L'État congolais évite de blâmer les États-Unis pour «l'holocauste silencieux» qui a fait près de 10 millions de morts depuis 15 ans dans ce riche pays d'Afrique centrale - et qui continue, selon l'ONU, d'y faire 45 000 morts chaque mois.

Mais l'arrivée d'institutions démocratiques avec les élections de 2006 pousse des élus, des médias, et des militants de la société civile à imputer leur drame national au soutien américain (et occidental en général) au régime tutsi du Rwanda.

 

«C'est l'Assemblée nationale, les assemblées provinciales et la société civile qui forcent le gouvernement à affirmer la souveraineté congolaise dans tous les domaines», affirme Mirindi Carhangabo, du Mouvement social pour le renouveau (MSR), influent bloc de députés issus du courant altermondialiste au Congo.

«L'exécutif est faible et le législatif ne peut s'y substituer, mais le pays tout entier veut que l'État dramatise la catastrophe congolaise aux yeux du monde et réclame la fin de l'impunité pour les crimes du régime rwandais chez nous», affirme-t-il.
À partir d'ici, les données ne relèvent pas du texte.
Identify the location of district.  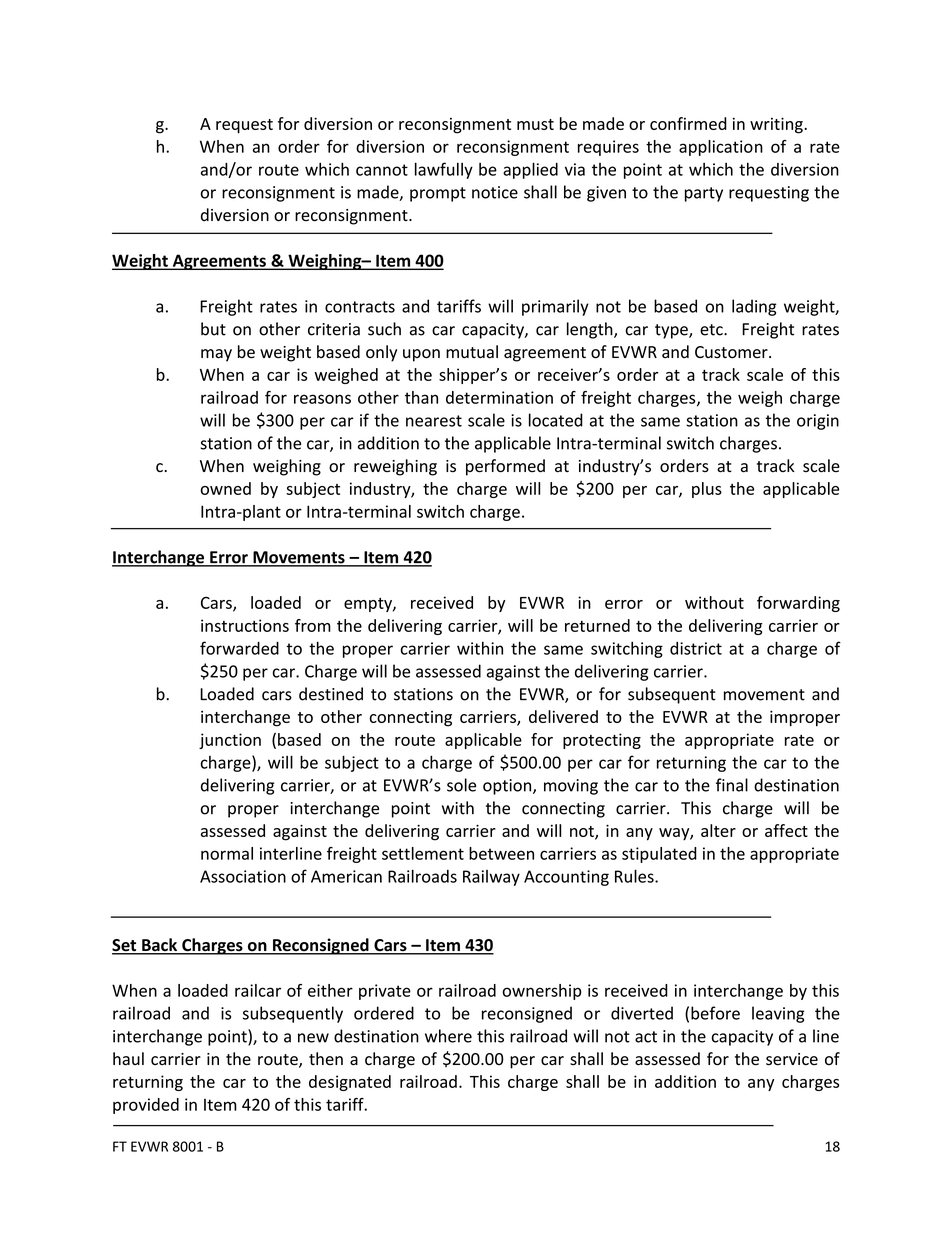
(696, 648).
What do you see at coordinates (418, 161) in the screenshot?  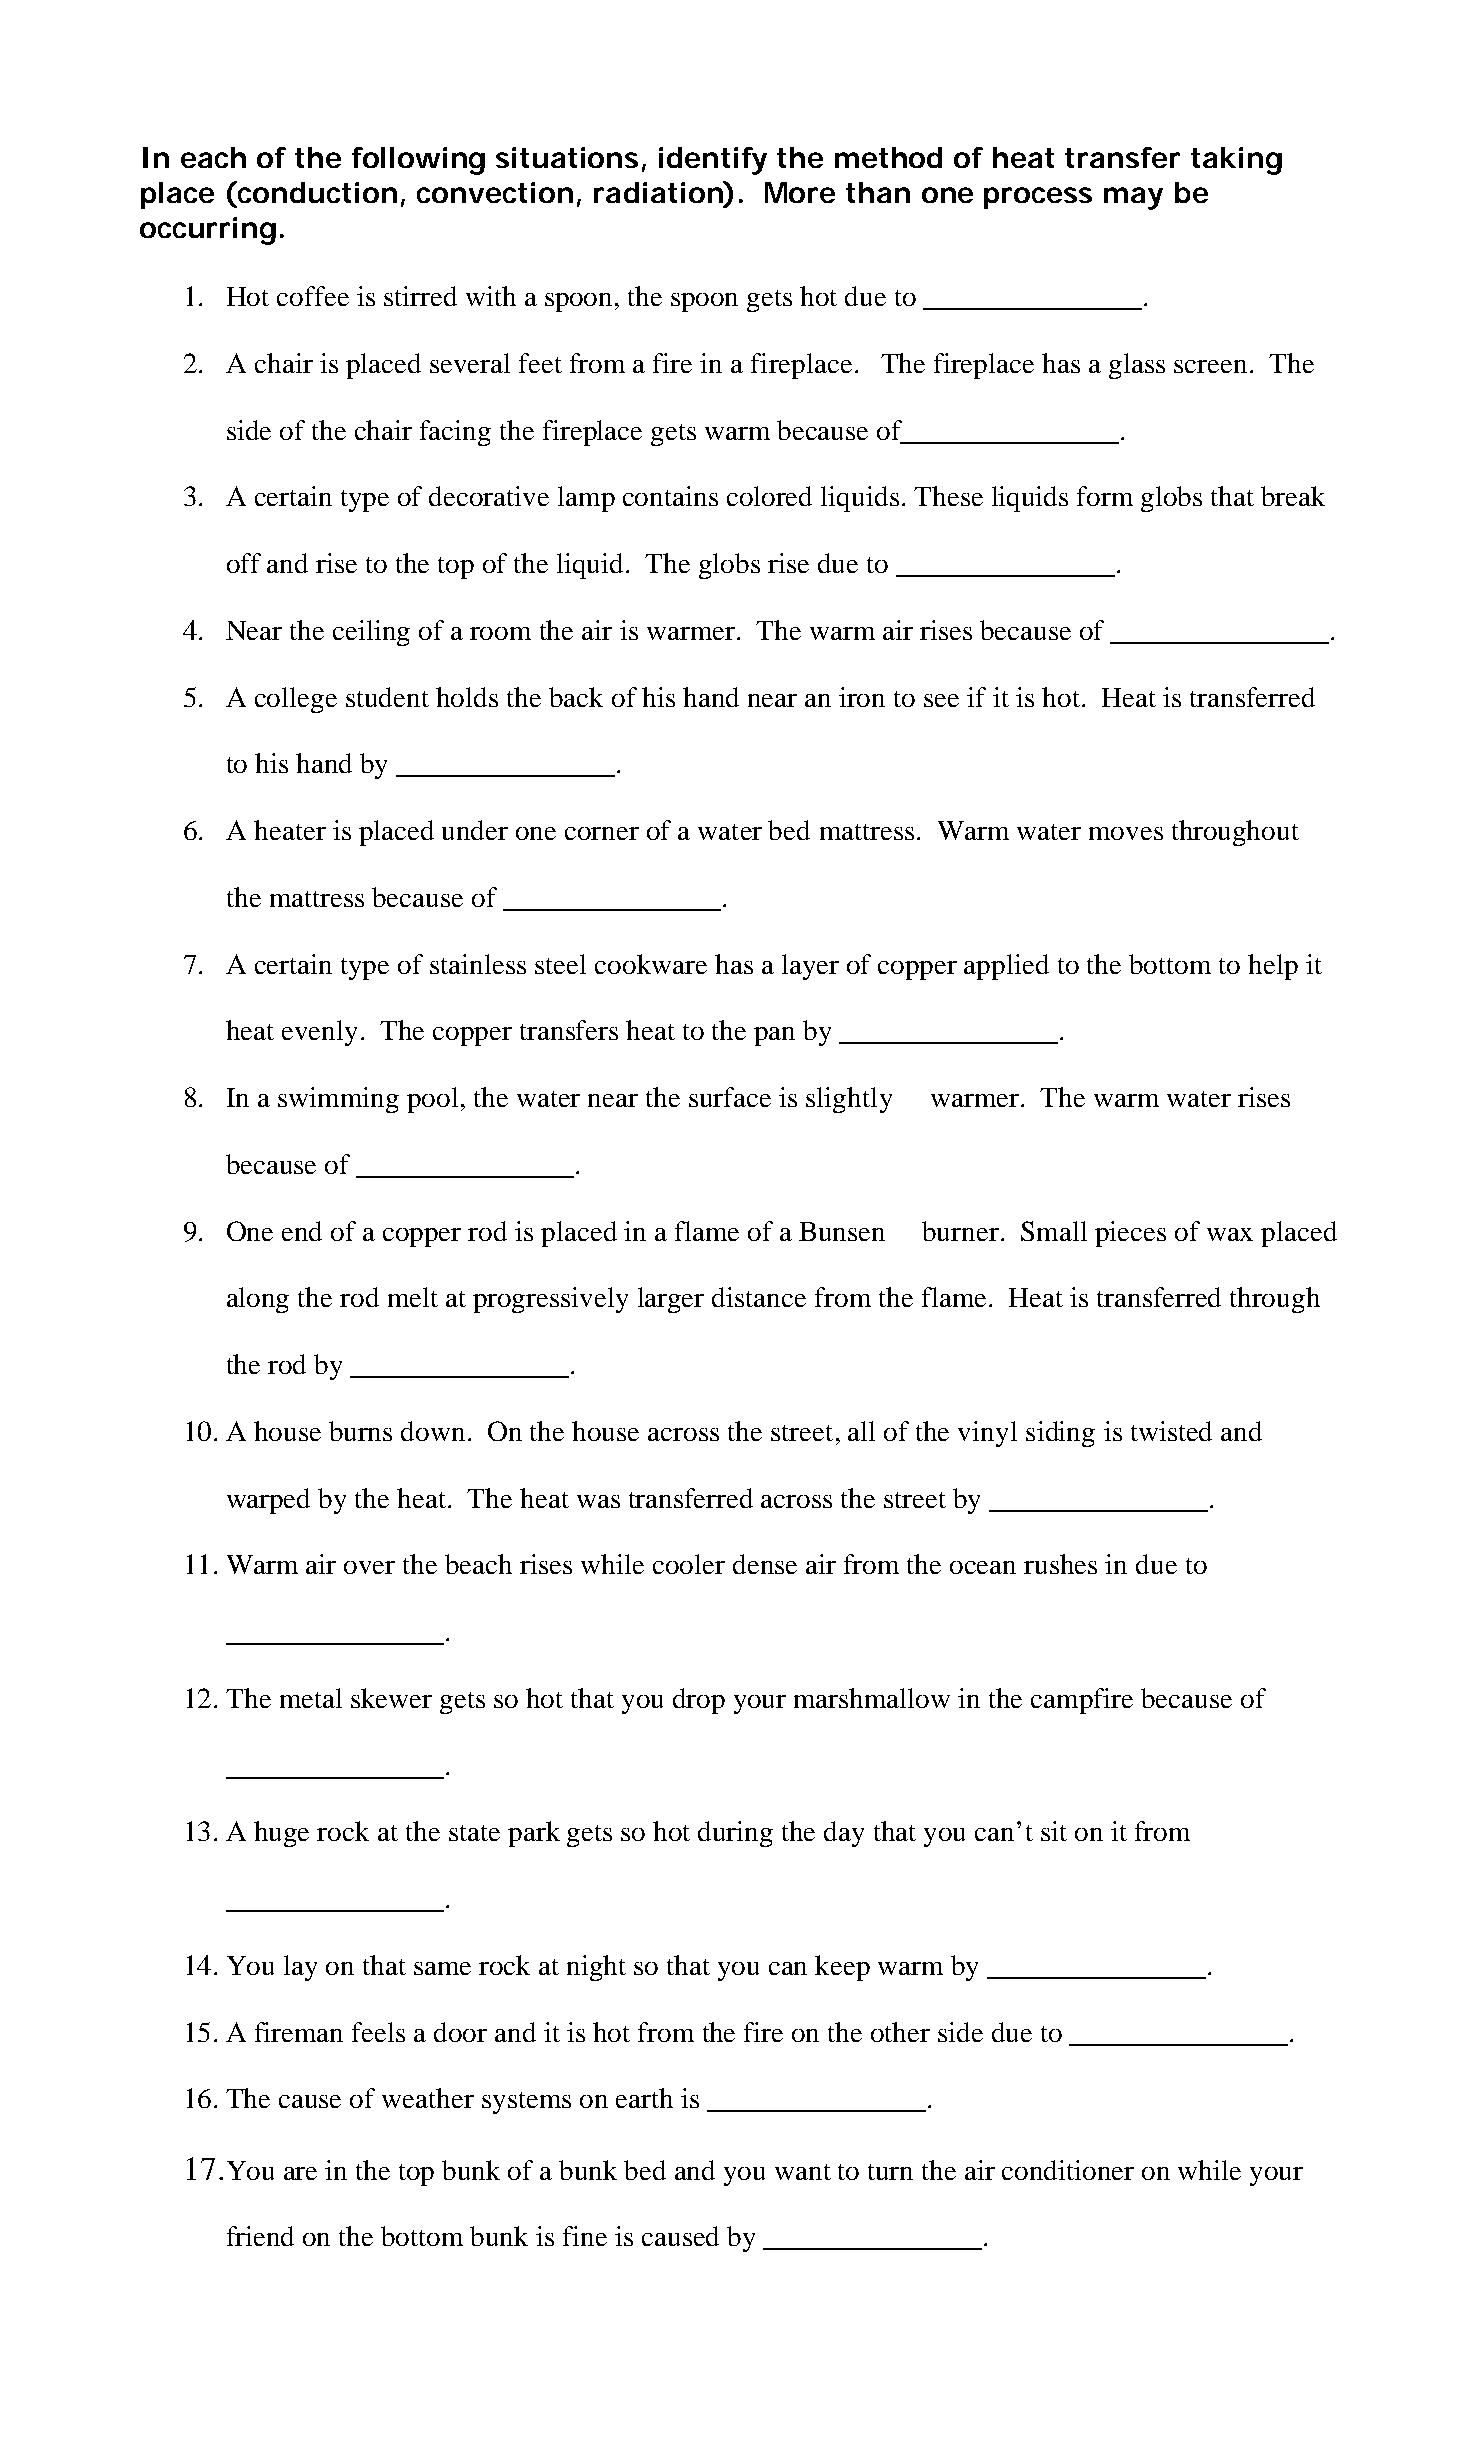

Une dizaine de députés réunis dans des locaux du parti à Kinshasa approuvent ses propos.

Les élus provinciaux de l'est du Congo tiennent le même discours. «La paix au Congo passe par la paix au Rwanda. Au lieu de laisser carte blanche au régime Kagamé (du Rwanda), les États-Unis doivent le forcer à s'entendre avec sa majorité hutue», affirme Léon Bariyanga, président de l'Assemblée provinciale du Nord Kivu.

Pendant qu'Israël bombardait Gaza et que les rebelles prorwandais de Laurent Nkunda tenaient le Nord-Kivu en otage, l'influent quotidien Le Potentiel comparait le Rwanda à Israël - parlant de deux États qui s'étendent aux dépens de leurs voisins sans que les grandes puissances bronchent.

«Kagamé et ses amis ont envahi le Rwanda en octobre 1990. George Bush père était président des États-Unis. Au lieu de dénoncer l'invasion, il a obligé le régime rwandais à partager le pouvoir avec Kagamé, qui a tout raflé après le génocide de 1994. Bill Clinton était alors président. Le Rwanda a envahi le Congo en 1996 et 1998. La guerre a continué jusqu'en 2003. George W. Bush était président et les rébellions soutenues par le Rwanda n'ont jamais cessé», rappelle Rachidi Tumbula, maire de Goma.

Les Américains

Désormais, les Congolais tournent leur regard vers Barack Obama, nouveau président des États-Unis. Après la Suède et la Hollande, qui ont coupé leur aide au Rwanda, Obama va-t-il rappeler le régime Kagamé à l'ordre et laisser les Congolais élaborer leur démocratie?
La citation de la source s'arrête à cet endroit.